Esta liquidação efectuada pela AT, como é bom de ver, é uma liquidação provisória, na medida em que, como decorre do n.º 10 do art. 83.º do CIRC (hoje, n.º 12 do art. 90.º), até ao termo do prazo legal de caducidade (fixado pelo art. 45.º da LGT e pelo art. 93.º, hoje 101.º, do CIRC), a AT pode sempre proceder às correcções que se mostrem necessárias, liquidando adicionalmente ou anulando, em conformidade com as diferenças consideradas.
Quanto à natureza desta liquidação oficiosa, permitimo-nos aqui citar RUI DUARTE MORAIS: «Pensamos que o seu sentido mais não é do que prevenir uma eventual caducidade do direito à (a qualquer) liquidação.
O montante assim fixado será, necessariamente, provisório (como de resto é também a autoliquidação, uma vez que fica sempre sujeita a uma eventual correcção posterior pela administração tributária). Na realidade, não faria qualquer sentido que a liquidação oficiosa feita em tais termos pudesse ser havida como adequado substituto da declaração a que o sujeito passivo não procedeu. Para além de tal poder redundar numa vantagem incompreensível do contribuinte faltoso (ao ser tributado com base no resultado de um exercício anterior poderia pagar menos do que aquilo a que estaria obrigado, por ter acontecido uma evolução positiva dos resultados do seu negócio), significaria abdicar de qualquer pretensão de basear a tributação em causa no lucro (no resultado) real ou, mesmo, normal, desse sujeito passivo.

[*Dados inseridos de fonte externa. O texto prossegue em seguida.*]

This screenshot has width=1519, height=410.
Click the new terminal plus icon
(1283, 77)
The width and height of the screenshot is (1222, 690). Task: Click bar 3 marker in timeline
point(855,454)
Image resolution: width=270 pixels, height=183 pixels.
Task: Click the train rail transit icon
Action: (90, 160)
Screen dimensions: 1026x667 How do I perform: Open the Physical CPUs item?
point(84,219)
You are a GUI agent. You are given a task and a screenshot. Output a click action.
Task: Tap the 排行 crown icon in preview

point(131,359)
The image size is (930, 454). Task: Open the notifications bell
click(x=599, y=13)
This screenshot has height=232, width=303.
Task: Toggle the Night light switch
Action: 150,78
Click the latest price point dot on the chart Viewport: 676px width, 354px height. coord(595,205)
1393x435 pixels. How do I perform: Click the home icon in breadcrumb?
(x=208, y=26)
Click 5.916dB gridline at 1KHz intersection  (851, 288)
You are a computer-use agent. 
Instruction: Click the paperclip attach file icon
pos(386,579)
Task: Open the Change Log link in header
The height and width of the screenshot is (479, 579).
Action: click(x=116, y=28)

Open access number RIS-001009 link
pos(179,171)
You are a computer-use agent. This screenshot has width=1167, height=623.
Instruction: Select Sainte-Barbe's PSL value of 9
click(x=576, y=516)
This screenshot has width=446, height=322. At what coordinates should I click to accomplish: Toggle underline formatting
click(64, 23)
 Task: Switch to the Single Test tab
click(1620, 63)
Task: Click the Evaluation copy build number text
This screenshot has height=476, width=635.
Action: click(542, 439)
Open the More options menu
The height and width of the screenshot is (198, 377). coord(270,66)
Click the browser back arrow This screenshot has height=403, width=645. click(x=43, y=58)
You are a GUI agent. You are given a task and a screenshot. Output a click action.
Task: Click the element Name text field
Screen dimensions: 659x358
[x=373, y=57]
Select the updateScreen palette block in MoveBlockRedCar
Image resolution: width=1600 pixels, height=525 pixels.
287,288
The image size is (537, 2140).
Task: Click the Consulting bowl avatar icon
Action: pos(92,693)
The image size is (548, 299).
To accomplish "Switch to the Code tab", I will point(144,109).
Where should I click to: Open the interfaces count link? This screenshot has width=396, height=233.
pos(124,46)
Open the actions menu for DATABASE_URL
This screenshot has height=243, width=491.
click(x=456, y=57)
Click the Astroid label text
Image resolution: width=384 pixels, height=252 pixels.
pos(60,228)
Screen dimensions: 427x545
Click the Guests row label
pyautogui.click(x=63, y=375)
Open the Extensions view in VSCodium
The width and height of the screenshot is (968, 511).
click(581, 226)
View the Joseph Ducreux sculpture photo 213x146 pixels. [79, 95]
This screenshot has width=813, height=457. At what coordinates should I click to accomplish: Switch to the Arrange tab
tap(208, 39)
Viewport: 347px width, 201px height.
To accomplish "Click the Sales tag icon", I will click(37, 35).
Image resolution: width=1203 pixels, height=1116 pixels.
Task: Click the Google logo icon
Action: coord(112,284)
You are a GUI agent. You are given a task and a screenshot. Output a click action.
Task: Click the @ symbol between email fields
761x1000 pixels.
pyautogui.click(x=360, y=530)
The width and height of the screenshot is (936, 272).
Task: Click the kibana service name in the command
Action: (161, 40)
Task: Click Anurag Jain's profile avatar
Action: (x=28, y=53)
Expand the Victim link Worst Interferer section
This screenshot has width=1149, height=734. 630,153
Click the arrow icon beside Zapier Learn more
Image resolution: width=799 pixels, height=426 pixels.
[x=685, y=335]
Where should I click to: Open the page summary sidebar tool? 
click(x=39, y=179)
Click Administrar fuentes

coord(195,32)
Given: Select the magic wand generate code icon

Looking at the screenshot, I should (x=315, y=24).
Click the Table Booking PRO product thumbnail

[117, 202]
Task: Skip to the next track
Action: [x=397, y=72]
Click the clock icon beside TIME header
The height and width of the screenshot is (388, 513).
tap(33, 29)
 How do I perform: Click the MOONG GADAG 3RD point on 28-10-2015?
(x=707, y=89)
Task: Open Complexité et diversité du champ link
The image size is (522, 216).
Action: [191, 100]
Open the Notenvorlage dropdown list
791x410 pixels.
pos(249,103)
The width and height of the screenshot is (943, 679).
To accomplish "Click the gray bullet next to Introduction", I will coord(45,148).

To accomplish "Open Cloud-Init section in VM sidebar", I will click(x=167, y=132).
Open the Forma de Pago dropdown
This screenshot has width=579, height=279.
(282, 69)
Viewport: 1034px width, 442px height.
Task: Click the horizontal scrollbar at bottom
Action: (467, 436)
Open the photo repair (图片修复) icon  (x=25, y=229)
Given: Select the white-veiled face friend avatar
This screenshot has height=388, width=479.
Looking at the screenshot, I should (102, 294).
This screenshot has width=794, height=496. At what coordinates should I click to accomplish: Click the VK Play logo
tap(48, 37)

A falta de cumprimento pelo sujeito passivo parece impor à administração, para além de proceder oficiosamente a uma tal liquidação “provisória”, o dever funcional de, dentro do prazo de caducidade de tal direito, efectuar uma acção inspectiva visando determinar qual o lucro obtido por esse sujeito passivo no exercício em causa e, também, a sua situação actual» (Apontamentos ao IRC, Almedina, 2007, págs. 208/209.).
De tudo o que vimos de dizer, resulta manifesto que o prazo previsto para a liquidação oficiosa de IRC no caso de falta de apresentação pelo contribuinte da declaração de rendimentos não é um prazo de caducidade. É, isso sim, um prazo meramente dirigido aos serviços da AT, impondo-lhes um prazo curto para a liquidação oficiosa, em ordem a prevenir a caducidade do direito de liquidar (que fica sujeita ao prazo normal).
Mas, como resulta do que deixámos já dito, a AT não só pode, como deve, diligenciar, designadamente através de acção inspectiva, no sentido de apurar qual a matéria tributável do período em causa (o valor real ou presumido dos rendimentos sujeitos a tributação), de modo a, dentro do prazo da caducidade do direito de liquidar, proceder às correcções que se mostrem pertinentes e à consequente liquidação adicional ou anulação da liquidação oficiosa (consoante seja positiva ou negativa a diferença entre o montante de imposto liquidado oficiosamente nos referidos termos e o que venha a mostrar-se devido).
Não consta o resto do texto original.